Come già detto, la tipicità della nostra attività non ci porta a intrecciare particolari relazioni con le Fondazioni italiane che, nella stragrande maggioranza, sono appunto think tank. Diciamo che il nostro mestiere è un altro e i nostri interlocutori sono le persone, singole o associate, che vogliono impegnarsi a realizzare qualcosa di significativo nel loro territorio. Ciò non significa che non ci siano, e sappiamo che ci sono, anche molte Associazioni che operano in specifici settori sociali o culturali o ambientali, e che vedono in Attua un possibile partner per la realizzazione di loro progetti. Con alcune di questi siamo in contatto e anche stiamo ragionando su qualche idea comune.
- Quali sono le iniziative o le attività che avete in mente per il futuro?
Vogliamo impegnare molto la Fondazione nella diffusione di un messaggio nuovo: tutto ciò che usiamo, consumiamo, facciamo, deve produrre bene comune. Sembra un messaggio d’altri tempi, ma è invece di un’attualità e di un’urgenza disarmanti.
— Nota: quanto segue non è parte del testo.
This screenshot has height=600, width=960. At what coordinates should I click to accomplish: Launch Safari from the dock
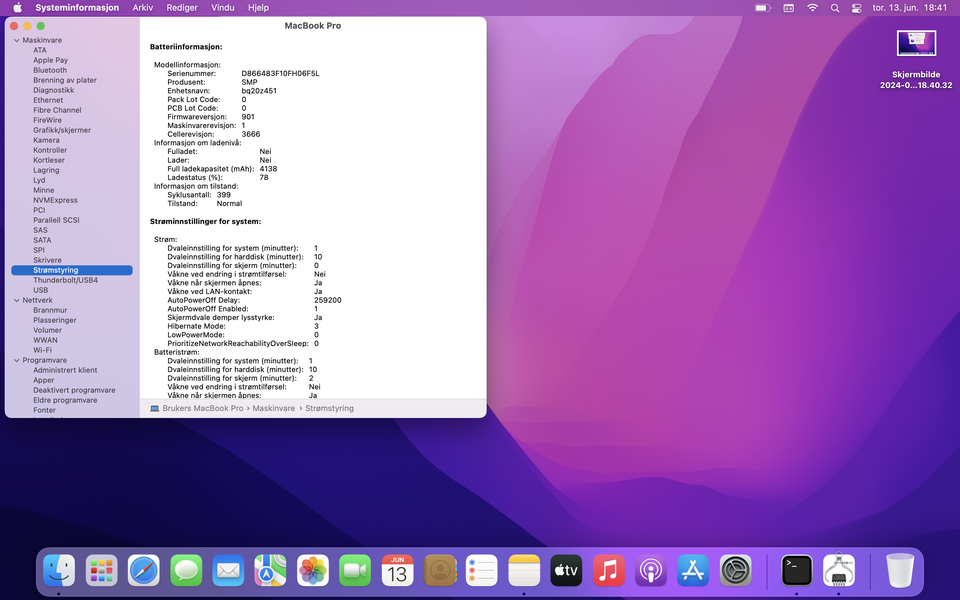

Il ruolo di Attua è quello di contribuire a diffondere questa mentalità non più con, pur importanti, convegni o seminari, ma con azioni concrete che ridiano alle persone il piacere di realizzare qualcosa di utile a tutti. È un programma ambizioso, ce ne rendiamo conto, ma prima di nascere ci interrogavamo sulle potenzialità di un soggetto visionario a malapena chiaro nella mente di tre persone; oggi siamo in 350 soci e siamo impegnati in progetti, come l’SPI, che hanno tutti i requisiti per modificare, in meglio, il progresso sociale.
- Qual è la situazione in Italia e nel Sud Italia dal vostro punto di vista? Vedete dei cambiamenti nell’ultimo periodo?
Domanda difficilissima, la cui risposta richiederebbe spazi, temo, che non abbiamo. Diciamo, in due battute, che al Sud sta crescendo la consapevolezza del bisogno impellente di cooperare e di affrancarsi dall’idea che solo la finanza pubblica crei sviluppo, non fosse altro perché oggi le risorse per gli investimenti e la crescita non sono più negli ambiti regionali o locali, ma sono in Europa. Nel Nord, ahinoi, a guardare quello che ci sta insegnando questo terribile virus, forse sta emergendo la consapevolezza che la ricchezza non è un antidoto contro la fragilità umana e che, magari, oltre all’iniziativa privata, è necessario reinventare un servizio pubblico che funzioni.
- In cosa bisogna investire per migliorare?
Questa è invece una domanda semplice: nella responsabilità individuale.